Depending on the style, age, and location of the home, the inspection process can change, but one overarching theme across the board is the curiosity of what inspectors are looking for and what buyers are most worried about.
Over the past few weeks I have had the opportunity to speak with some of my most trusted inspectors and expert professionals to compile a list of the top five aspects of an inspection that continuously arise and how sellers can better prepare their homes. Keep reading and let me know if there are any negative inspection results that you think they have missed!
Whether it is in your basements, old plumbing leaks, or even water intrusion from less than optimal exterior grading, when moisture experts see that issues have been listed on the inspection report it immediately sets off alarm bells. So, if you’re preparing to list your home, it is important to consider some key tactics for moisture control and management. One great example from the experts is getting set up with a top of the line dehumidifier in the spaces of your home that hold moisture the most like the basement, lower levels for split or bi-level homes, and underground garages. In addition to the humid spaces in your home, consulting with a licensed plumber to take a look at your toilets and sinks for possible leaks is a great tactic as well so that you can combat any moisture issues prior to even listing the home.

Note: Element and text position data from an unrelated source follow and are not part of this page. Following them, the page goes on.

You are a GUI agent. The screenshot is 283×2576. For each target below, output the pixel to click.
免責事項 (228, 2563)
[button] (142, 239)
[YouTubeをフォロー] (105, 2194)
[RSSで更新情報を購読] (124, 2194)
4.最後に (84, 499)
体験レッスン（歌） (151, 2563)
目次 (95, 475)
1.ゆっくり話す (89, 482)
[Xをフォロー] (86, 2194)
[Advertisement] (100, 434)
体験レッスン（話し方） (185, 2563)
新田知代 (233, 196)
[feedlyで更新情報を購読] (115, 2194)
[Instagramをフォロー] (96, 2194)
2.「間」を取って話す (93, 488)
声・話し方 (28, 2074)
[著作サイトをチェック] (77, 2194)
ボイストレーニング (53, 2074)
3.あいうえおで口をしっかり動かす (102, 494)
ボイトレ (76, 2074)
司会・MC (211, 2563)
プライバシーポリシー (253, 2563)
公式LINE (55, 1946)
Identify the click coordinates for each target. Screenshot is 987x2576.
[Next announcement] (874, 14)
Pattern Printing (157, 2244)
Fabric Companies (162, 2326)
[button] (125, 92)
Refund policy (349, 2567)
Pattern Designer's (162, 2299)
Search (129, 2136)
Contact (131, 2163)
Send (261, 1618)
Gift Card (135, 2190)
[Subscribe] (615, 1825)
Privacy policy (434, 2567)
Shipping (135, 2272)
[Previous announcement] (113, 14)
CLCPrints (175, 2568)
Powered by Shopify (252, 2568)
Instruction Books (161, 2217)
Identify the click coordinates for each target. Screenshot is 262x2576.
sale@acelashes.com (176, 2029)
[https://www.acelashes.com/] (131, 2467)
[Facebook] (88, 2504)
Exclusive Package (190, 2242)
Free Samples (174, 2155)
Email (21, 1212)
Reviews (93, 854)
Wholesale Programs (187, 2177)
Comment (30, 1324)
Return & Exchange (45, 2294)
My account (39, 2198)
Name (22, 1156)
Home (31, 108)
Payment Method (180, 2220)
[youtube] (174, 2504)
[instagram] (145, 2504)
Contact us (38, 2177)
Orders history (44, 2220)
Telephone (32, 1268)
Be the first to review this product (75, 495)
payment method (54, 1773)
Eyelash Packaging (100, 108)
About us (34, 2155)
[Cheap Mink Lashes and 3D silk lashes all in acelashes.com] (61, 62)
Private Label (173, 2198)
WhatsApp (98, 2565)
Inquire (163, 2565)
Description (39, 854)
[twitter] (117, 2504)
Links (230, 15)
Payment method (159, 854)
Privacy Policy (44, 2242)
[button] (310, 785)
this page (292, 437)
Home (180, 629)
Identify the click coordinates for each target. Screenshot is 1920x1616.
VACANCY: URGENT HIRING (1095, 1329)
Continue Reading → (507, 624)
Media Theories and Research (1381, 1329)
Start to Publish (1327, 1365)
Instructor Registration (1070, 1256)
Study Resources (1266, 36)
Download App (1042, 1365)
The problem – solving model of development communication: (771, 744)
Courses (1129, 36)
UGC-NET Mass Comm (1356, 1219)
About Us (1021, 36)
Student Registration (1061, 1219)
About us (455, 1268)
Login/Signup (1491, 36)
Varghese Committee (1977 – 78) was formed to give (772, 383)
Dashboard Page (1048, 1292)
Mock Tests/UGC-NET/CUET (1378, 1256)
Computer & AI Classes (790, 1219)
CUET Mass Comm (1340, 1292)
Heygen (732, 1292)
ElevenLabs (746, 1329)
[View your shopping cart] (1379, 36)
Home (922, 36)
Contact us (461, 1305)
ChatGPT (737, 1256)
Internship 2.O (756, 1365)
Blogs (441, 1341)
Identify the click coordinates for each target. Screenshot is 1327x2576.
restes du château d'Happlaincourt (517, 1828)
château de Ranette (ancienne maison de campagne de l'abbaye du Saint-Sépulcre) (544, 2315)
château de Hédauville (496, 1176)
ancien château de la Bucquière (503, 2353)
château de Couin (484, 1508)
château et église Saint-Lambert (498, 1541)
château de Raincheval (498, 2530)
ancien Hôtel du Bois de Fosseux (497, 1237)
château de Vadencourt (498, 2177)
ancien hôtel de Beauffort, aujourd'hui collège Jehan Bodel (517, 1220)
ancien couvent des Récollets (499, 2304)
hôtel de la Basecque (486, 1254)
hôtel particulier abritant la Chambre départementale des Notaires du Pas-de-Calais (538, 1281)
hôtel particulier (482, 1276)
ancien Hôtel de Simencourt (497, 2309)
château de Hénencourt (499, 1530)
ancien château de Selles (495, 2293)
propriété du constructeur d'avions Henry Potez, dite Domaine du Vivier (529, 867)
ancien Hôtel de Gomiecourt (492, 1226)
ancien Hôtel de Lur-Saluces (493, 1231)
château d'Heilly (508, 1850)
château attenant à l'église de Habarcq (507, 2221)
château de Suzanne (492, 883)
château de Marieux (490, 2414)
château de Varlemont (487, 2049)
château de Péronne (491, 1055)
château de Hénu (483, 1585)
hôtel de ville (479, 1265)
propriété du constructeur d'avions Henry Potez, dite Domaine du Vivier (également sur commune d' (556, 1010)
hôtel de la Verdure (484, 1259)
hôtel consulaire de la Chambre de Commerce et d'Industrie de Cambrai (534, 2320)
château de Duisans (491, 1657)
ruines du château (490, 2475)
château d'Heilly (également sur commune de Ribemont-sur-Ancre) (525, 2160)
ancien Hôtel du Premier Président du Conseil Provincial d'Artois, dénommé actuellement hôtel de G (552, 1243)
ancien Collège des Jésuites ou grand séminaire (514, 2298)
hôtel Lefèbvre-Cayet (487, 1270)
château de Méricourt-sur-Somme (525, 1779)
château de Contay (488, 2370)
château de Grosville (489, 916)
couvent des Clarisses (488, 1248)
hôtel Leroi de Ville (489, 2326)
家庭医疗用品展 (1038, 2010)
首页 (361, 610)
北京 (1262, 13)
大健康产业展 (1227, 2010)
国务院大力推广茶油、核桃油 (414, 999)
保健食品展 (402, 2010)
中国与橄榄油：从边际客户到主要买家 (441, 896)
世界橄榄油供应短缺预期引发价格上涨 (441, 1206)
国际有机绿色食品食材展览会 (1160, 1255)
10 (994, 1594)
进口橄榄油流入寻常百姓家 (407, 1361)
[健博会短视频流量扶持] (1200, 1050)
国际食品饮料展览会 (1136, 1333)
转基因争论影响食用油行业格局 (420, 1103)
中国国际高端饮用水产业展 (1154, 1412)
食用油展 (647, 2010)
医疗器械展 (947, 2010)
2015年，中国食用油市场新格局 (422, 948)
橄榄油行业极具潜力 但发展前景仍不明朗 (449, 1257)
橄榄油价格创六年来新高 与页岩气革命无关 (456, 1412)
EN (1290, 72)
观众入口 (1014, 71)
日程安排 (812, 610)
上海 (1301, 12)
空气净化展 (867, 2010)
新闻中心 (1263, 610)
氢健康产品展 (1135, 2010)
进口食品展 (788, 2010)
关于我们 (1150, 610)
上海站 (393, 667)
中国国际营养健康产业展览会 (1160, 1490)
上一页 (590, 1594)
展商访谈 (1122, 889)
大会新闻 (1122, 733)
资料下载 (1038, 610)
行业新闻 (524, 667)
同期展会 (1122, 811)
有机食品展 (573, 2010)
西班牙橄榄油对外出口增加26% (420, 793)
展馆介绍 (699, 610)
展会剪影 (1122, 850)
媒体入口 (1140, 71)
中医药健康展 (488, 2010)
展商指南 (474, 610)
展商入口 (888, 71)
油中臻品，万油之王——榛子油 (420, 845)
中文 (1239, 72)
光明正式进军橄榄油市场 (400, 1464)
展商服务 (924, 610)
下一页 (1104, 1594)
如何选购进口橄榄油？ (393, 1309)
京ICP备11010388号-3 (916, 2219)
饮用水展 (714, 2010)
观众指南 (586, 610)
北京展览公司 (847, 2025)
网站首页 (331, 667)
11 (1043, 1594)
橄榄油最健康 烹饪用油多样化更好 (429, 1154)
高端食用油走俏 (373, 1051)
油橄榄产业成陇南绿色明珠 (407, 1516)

With so many other tasks to do around the home, homeowners tend to forget about HVAC maintenance. If you’re able to spend the money to have your HVAC professionally inspected yearly that is great, but if not, there are some inexpensive tasks that can prove to potential buyers that you have taken care of your home. Experts say that taking the time to check and replace your air filters and keeping your AC and heating systems free of dust and debris can help your systems to have a longer lifespan and need less frequent professional maintenance. Save yourself the cost of replacement equipment after a negative inspection report and keep your HVAC in great shape now.
Roof Age and Condition
As most sellers can remember from their initial home buying process, the age and condition of the roof is one of the most important factors to most buyers. In fact, roof maintenance items and overall condition are one of the first items a buyer looks for on the sellers disclosure. Knowing how expensive a new roof could be if the condition is not satisfactory, there are some simple steps you can take to ensure the longevity of your roof. According to roofing professionals, first and foremost clean your gutters regularly, not only can this cause added strain on your roof, but flooded gutters can also cause leaks to siding and moisture in your basement. Another tip to keep your roof in great shape is to trim large overhanging tree branches and remove moss growth. Overhanging tree branches can cause holes and leaks in a flash, so it’s important to keep them in check.
Stucco specialists would agree that failure due to compromised windows, which were not installed correctly, surfaces on inspection reports quite often. Moisture seeps into the crevices where flashing is either non-existent, worn, or incorrectly installed, and this can mean major cost to complete stucco remediation. Some important identifiers of stucco failure to look out for are missing or aged caulk along trim lines, cracked or heavily stained stucco indicating mold or rot, and improper sealing between transitional elements like vinyl siding. Take note of the health of your stucco by frequently checking for any of the above issues.
Sewer Line Scoping
Last, but certainly not least, is the sewer line scope. Plumbing professionals today recommend you get your sewer line scope to make sure there are no cracks in the line or disruption from roots, since finding a crack in a sewer line can lead to costly repairs. As the seller, how can you ensure that your sewer line may have an active issue? Professional plumbers would say that the most obvious sign of sewer issues are a strong odor coming from the drains, a damp or mushy lawn, and any cracks in patio slabs.
Whether you’re buying or selling a home, looking out for these key items on your inspection report is very important. Hopefully the information above from the trusted experts, has armed you with the best possible insight into your transaction process, and for the sellers, hopefully you can take the time to evaluate your systems and structures to save yourself a major remediation cost prior to closing.